My AI thinking was to learn what it was all about and do some programming, hopefully to help others. My formal training 50 years ago was Fortran, so I started pretty basic. My OH rules are still DSL, which I seemed to understand with help on the forum.

All my OH rules are pre-AI and I had a few PRs (in Java) before AI, but AI seems to expand the possibilities. Also, it appears at least some OH maintainers are using Github Copilot to review PRs, (so when in Rome…). I don’t like when mistakes are found in my code.

In VSC I do find the fill in the blank aspect irritating and often not what I was typing. The agents tend to be pretty conservative with checks and tests. I have had to on occasion to eliminate what it was suggesting. I do review for understanding and test everything, so that doesn’t save time

My plan was to try the paid $10 a month for a while. The free level is not enough. I did notice that OH developers might get that tier free, but I’m not German and not big contributor. I can afford it for the learning.

I did try a vibe code to compare a heat pump with a furnace. It was kind of neat.

I think that the Copilot reviews are very useful. That’s a very different situation than when it is tasked with “creating”. It does make mistakes when reviewing, but in my experience, not often enough to be a burden in total. It does find a lot of small stuff that humans wouldn’t, because paying attention to all those details are so mind-numbingly boring that humans just “fade out” after doing it for a little while. Sometimes it’s “lucky” and points out larger things also, but I really think that it shines at finding those small things. Its greatest strength here isn’t that it’s so smart, but that it doesn’t get bored :wink:

I don’t dislike when errors I’ve made are pointed out. In fact, I appreciate it, because what I really hate is that I make errors that aren’t found, and have real impact. So, for every thing a review reveals that I can remedy, I’m grateful and pleased.

On occasion? I find that, most of the time, it does the wrong thing, and it’s usually only when I’ve almost completed it myself, that it finally managed to suggest something sane/useful. So, to me, it’s quite the annoyance having all that drivel constantly injected into the text I’m working with. Except, if I don’t know what to write, then I can look at all the crazy it suggests, and sometimes pick up enough information to know what I need to do.

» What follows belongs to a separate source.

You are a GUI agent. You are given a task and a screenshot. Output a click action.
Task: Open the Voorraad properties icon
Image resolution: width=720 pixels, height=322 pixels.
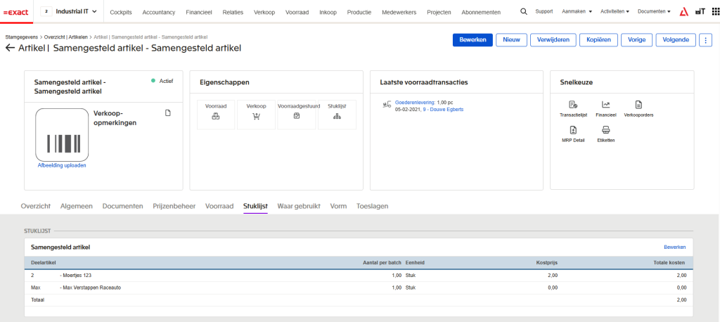(215, 116)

It’s also quite capable when I have to do “mass edits”. I mean, when I have to repeat the same kind of change over and over again. After I’ve done it 4–5 times, chances are that it manages to suggest the next edit correctly, which does save time. But, I generally don’t do “mass edits” on a large scale, I usually try to plan before I do instead :wink:

Remember that these days, your most important “vote” is your wallet. My philosophy is: Don’t support anything unless you agree with what they are doing. It’s not about what I can afford, that’s not actually a part of the calculus at all for me. I know that if we reward them for this, they will keep increasing the prices and introducing more restrictions. They want to get people “addicted” and then squeeze them for all they can. I’m not about to reward that kind of behavior.

For now I turn that off. But I’m slowly building up LLMs on my machines and intend to experiment with FOSS models. I suspect VS Code has plugins to support either ollama or OpenAI that can be pointed at your LLM instead of a cloud service.

I can’t speak for how well they perform compared to the cloud models but I suspect they are about as good as the cloud models were six months ago, which is pretty darn good.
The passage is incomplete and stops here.